Practical evaluation tools

Agent-first tool checklists

Use these checklists when choosing, building, or reviewing tools that AI agents will operate. They focus on the interface details that decide whether an agent can act safely: schemas, scopes, dry runs, receipts, status checks, logs, and recovery paths.

APIs

Agent-first API checklist

Evaluate REST, GraphQL, and HTTP APIs before agents depend on them. Covers auth scopes, idempotency, pagination, errors, webhooks, sandboxes, and audit trails.

Use the API checklist
CLIs

Agent-first CLI checklist

Check whether a command-line tool is safe for automated agent runs.
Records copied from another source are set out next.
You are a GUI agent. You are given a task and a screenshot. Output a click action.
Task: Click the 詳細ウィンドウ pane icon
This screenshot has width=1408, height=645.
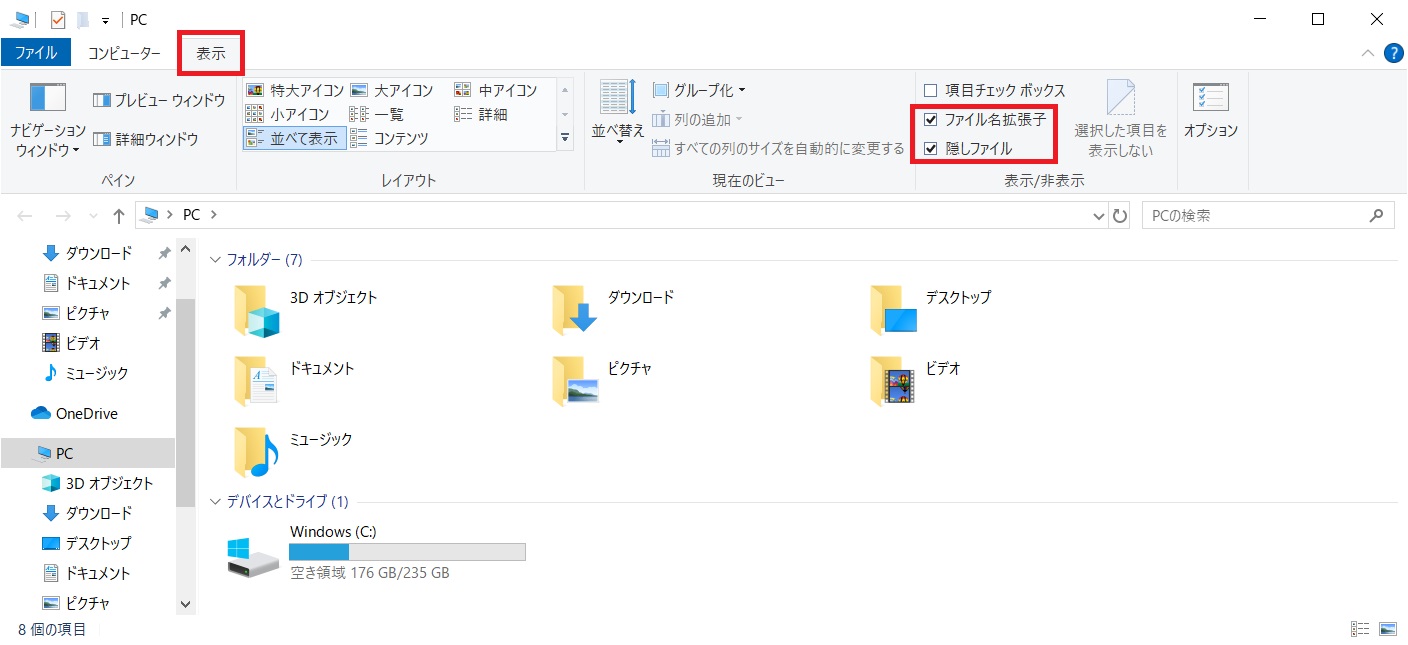[101, 139]
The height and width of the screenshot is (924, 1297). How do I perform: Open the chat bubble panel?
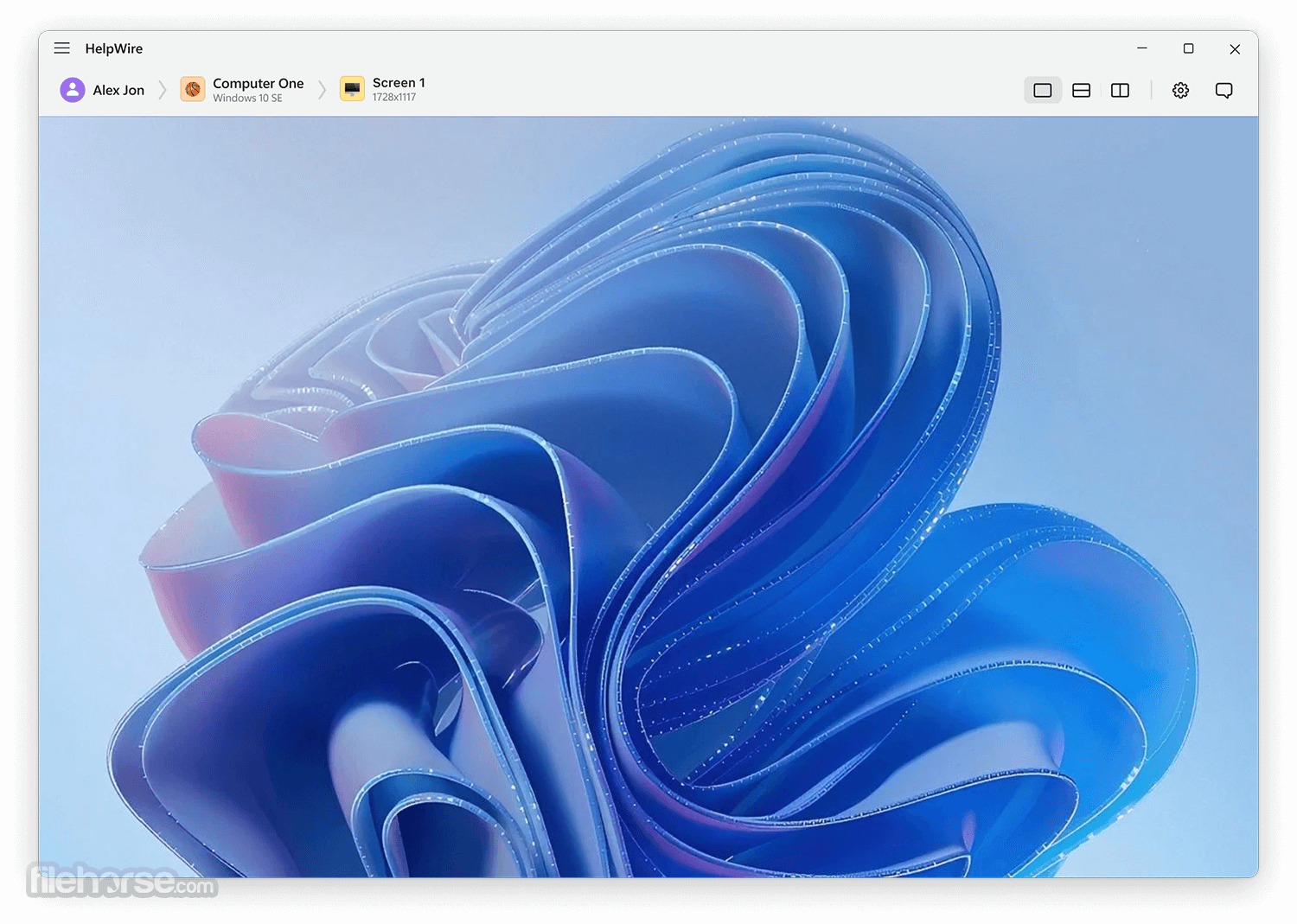[x=1224, y=90]
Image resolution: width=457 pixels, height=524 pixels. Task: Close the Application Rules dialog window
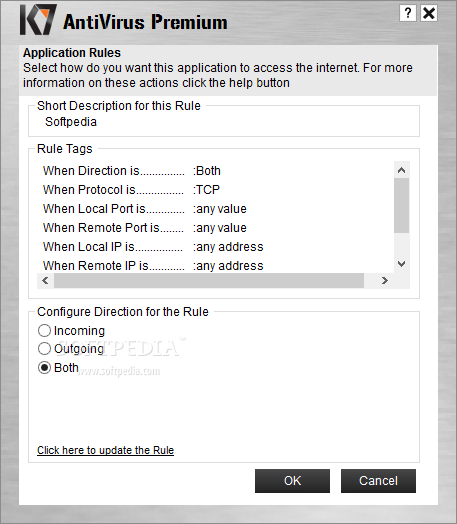[429, 13]
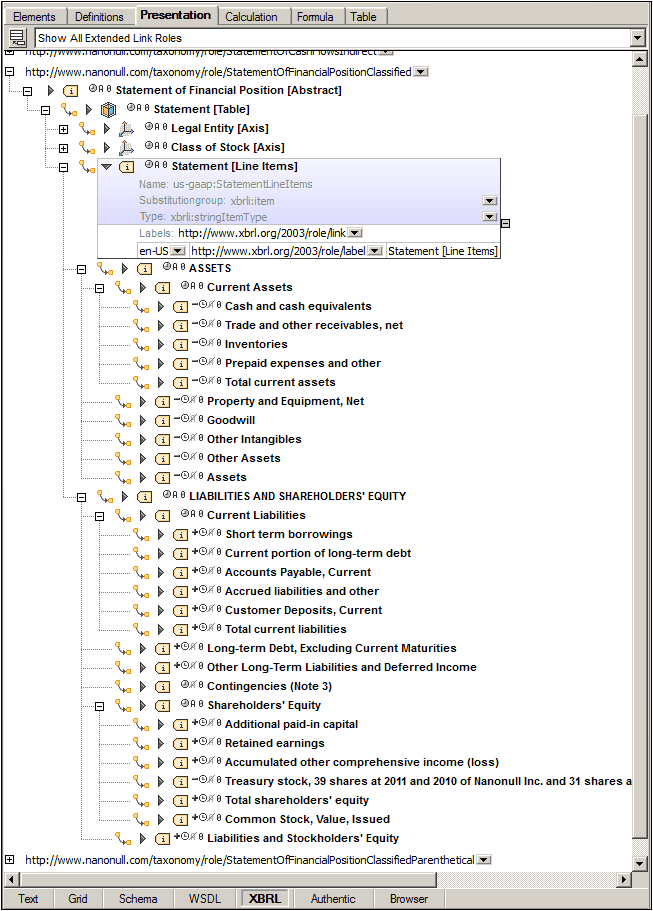Open the Definitions tab

point(99,17)
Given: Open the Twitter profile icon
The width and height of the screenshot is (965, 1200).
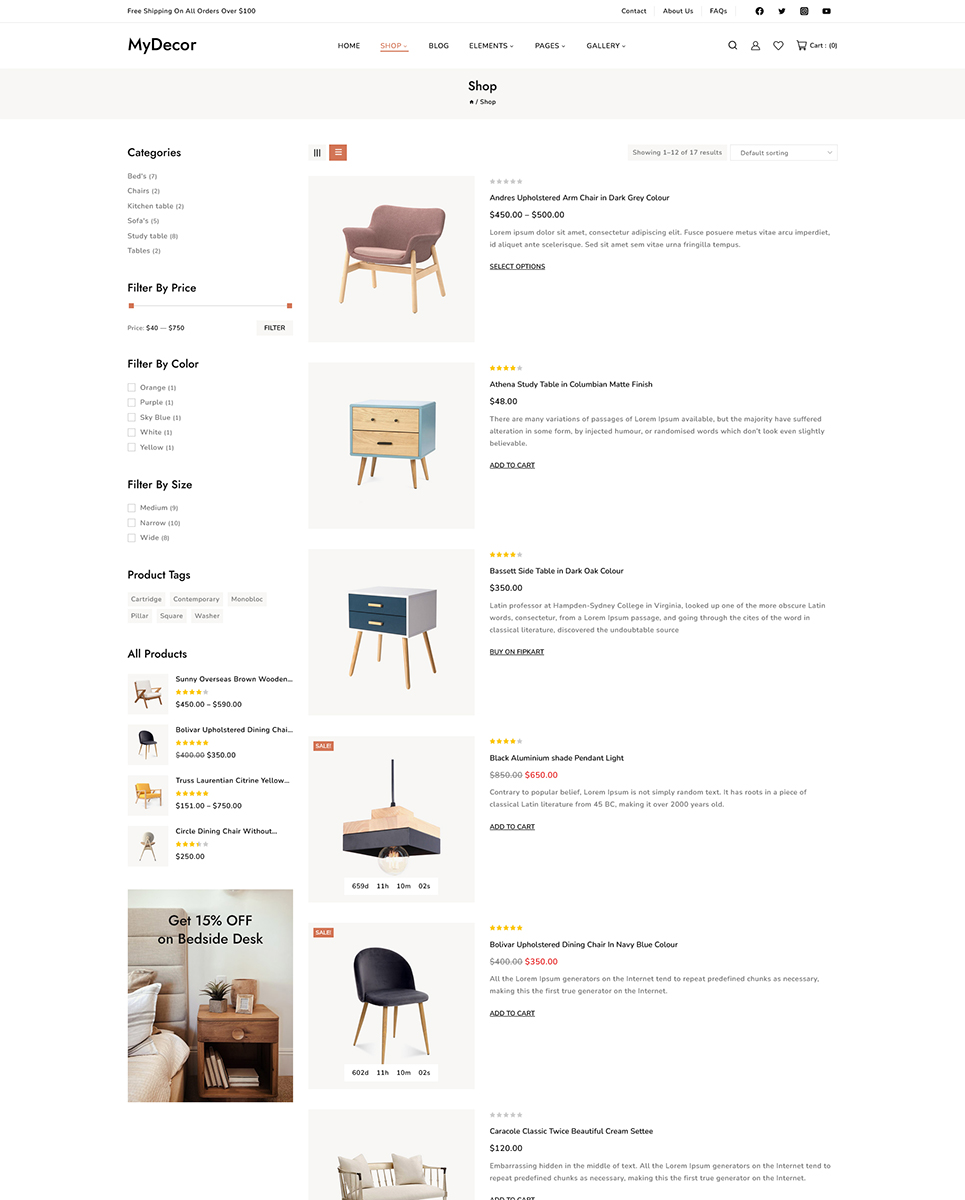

Covers non-interactive flags, structured output, exit codes, dry runs, config, and secret handling.

Use the CLI checklist
MCP servers

Agent-first MCP server checklist

Review MCP servers as production tool surfaces, not just integration wrappers. Covers discoverable tools, narrow permissions, idempotency, receipts, verification, and recovery.

Use the MCP checklist

Which checklist should you use first?

If agents call a hosted product directly, start with the API checklist. Most agent workflows depend on predictable request and response shapes, scoped credentials, explicit errors, and durable receipts.
If agents run commands in terminals, add the CLI checklist. A good CLI needs machine-readable output, stable exit codes, non-interactive operation, bounded logs, and clear rollback or cleanup steps.
If agents connect through MCP, use the MCP checklist as the operating-surface review. MCP improves connection and discovery, but the underlying tools still need narrow authority, verifiable outcomes, and recoverable failures.
Fast rule: a tool is not agent-first because it has an API, CLI, or MCP server. It is agent-first when an autonomous system can discover what it is allowed to do, take the smallest safe action, verify the outcome, and recover when something goes wrong.